(Task statement)
Only lines holding "cell" are needed; copy each of them from the data below.

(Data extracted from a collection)
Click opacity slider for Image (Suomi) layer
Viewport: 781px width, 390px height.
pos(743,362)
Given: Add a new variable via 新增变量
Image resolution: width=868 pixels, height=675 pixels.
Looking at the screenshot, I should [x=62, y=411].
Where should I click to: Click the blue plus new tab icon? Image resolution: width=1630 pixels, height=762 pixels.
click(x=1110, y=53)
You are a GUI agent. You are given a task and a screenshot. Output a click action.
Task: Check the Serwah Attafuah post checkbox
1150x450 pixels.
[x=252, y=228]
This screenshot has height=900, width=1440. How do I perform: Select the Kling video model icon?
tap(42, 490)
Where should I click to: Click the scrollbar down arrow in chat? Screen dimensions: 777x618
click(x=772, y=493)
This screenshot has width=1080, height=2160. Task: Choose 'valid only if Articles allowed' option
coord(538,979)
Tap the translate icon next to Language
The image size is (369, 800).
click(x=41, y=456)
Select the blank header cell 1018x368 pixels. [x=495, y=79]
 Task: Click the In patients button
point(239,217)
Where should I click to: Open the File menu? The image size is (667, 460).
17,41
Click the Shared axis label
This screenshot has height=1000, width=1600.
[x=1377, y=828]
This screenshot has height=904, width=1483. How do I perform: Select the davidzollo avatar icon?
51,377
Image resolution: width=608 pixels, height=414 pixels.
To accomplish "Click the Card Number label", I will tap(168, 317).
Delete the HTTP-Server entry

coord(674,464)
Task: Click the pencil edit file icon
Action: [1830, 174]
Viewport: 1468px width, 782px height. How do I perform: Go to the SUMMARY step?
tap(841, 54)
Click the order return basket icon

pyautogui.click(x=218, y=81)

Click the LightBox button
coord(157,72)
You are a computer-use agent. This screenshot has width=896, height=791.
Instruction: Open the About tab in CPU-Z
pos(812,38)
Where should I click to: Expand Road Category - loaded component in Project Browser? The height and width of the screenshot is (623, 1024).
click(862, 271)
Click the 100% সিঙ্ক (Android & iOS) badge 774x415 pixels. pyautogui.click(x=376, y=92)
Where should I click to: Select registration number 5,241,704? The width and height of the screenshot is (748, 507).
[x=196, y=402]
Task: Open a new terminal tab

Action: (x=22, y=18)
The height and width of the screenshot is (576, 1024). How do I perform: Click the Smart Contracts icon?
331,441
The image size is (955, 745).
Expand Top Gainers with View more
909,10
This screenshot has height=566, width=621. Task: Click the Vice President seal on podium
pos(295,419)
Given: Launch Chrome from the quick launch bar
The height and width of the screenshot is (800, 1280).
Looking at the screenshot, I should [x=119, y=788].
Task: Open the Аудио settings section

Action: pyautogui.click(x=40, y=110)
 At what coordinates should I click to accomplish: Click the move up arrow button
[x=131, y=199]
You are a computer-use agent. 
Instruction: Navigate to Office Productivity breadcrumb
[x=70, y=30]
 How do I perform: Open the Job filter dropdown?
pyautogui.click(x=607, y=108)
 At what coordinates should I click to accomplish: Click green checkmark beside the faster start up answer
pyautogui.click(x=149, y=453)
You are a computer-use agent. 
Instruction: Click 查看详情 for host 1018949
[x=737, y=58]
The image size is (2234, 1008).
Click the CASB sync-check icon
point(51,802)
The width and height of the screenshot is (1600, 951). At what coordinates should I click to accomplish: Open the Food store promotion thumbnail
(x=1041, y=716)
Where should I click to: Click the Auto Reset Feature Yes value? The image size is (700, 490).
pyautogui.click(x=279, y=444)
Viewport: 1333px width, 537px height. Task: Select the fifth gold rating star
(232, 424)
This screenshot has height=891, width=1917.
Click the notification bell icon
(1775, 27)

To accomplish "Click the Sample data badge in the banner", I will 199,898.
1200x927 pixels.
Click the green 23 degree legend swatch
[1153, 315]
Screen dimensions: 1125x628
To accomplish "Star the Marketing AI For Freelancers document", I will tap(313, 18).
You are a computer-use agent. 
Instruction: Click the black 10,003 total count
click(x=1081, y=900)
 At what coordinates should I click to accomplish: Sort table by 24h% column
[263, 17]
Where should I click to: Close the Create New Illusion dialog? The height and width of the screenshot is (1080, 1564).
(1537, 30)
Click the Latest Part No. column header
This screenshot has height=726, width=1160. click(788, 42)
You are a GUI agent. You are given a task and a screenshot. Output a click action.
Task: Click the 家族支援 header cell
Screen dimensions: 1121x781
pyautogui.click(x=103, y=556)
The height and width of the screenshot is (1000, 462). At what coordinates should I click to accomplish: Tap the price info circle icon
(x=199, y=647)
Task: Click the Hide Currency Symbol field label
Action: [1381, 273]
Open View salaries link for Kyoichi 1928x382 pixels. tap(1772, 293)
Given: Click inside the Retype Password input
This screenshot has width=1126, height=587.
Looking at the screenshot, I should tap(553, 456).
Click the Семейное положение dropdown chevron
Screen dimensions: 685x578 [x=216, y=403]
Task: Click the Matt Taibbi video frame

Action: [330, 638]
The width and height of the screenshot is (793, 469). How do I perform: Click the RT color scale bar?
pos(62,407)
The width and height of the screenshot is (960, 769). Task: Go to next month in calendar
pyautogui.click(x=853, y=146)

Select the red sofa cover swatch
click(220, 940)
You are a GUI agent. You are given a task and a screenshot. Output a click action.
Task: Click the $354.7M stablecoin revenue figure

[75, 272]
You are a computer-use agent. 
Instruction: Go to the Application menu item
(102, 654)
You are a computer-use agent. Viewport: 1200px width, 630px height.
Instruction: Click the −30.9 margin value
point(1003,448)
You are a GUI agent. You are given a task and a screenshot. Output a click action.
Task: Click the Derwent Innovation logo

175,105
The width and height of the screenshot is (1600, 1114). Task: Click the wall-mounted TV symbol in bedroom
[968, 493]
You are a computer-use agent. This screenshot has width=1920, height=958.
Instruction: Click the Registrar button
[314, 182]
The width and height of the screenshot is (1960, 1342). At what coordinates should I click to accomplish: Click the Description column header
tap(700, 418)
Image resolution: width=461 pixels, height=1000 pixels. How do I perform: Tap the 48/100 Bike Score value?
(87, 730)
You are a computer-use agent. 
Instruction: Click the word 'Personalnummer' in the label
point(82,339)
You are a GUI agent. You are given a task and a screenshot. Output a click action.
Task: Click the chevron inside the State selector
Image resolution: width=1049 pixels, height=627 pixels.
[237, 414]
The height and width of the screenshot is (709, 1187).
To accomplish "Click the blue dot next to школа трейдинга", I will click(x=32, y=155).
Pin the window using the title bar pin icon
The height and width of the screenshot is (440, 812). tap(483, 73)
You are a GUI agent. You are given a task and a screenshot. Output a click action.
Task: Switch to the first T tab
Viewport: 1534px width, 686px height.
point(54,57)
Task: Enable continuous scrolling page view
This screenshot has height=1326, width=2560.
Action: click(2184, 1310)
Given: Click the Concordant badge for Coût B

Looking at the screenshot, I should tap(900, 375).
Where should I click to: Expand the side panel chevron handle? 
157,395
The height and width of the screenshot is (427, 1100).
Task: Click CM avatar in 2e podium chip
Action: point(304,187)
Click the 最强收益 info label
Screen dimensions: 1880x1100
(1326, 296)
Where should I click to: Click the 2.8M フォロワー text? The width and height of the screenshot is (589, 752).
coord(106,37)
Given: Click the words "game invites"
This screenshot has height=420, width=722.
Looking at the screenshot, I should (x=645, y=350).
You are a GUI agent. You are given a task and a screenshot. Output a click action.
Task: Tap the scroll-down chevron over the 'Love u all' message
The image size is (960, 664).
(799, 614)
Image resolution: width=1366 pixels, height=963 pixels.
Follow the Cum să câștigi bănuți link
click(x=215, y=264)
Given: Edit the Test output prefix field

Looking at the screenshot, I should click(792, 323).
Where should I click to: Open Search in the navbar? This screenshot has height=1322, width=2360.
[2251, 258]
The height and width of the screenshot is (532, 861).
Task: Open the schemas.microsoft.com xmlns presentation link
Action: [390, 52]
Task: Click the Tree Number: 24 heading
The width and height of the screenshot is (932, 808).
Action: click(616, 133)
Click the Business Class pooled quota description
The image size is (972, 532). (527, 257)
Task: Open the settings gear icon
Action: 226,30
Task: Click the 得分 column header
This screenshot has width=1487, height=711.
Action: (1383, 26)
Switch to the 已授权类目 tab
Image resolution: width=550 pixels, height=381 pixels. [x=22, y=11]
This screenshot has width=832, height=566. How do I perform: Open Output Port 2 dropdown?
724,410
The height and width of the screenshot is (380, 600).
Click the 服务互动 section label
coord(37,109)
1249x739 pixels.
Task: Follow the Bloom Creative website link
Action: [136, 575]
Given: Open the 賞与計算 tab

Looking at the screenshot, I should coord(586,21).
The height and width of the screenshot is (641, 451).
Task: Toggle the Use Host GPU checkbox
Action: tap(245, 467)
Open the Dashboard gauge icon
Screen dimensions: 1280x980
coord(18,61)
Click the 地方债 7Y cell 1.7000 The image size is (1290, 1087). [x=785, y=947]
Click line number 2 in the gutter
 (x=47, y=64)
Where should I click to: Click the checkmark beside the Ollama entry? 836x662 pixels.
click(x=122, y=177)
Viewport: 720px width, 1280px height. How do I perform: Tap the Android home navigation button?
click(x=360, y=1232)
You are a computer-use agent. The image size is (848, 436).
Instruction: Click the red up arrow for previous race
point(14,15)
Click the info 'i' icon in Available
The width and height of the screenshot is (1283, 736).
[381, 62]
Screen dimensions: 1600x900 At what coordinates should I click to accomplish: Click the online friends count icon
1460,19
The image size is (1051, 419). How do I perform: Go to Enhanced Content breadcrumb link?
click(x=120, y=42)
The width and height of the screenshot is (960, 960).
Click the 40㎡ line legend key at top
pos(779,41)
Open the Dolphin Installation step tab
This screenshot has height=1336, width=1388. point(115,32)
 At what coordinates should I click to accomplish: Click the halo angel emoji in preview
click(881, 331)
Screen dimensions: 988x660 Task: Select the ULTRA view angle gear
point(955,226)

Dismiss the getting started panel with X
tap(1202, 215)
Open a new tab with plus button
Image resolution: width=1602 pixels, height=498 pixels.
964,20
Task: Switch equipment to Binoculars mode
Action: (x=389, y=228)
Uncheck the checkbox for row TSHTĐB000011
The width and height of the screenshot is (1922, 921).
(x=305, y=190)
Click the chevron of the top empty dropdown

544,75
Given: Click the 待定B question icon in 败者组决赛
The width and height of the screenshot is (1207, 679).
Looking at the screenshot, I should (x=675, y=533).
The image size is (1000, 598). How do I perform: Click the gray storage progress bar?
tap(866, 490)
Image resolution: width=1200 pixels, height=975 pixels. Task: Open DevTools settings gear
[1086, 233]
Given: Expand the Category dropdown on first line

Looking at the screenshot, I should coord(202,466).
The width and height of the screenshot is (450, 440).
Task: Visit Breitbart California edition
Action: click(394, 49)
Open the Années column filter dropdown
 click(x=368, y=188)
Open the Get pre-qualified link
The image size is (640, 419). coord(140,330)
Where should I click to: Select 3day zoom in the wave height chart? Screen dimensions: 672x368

(Response to this exercise)
Select the blank header cell 1018x368 pixels. [x=495, y=79]
Task: Click the 家族支援 header cell
Click the 地方债 7Y cell 1.7000 The image size is (1290, 1087). [x=785, y=947]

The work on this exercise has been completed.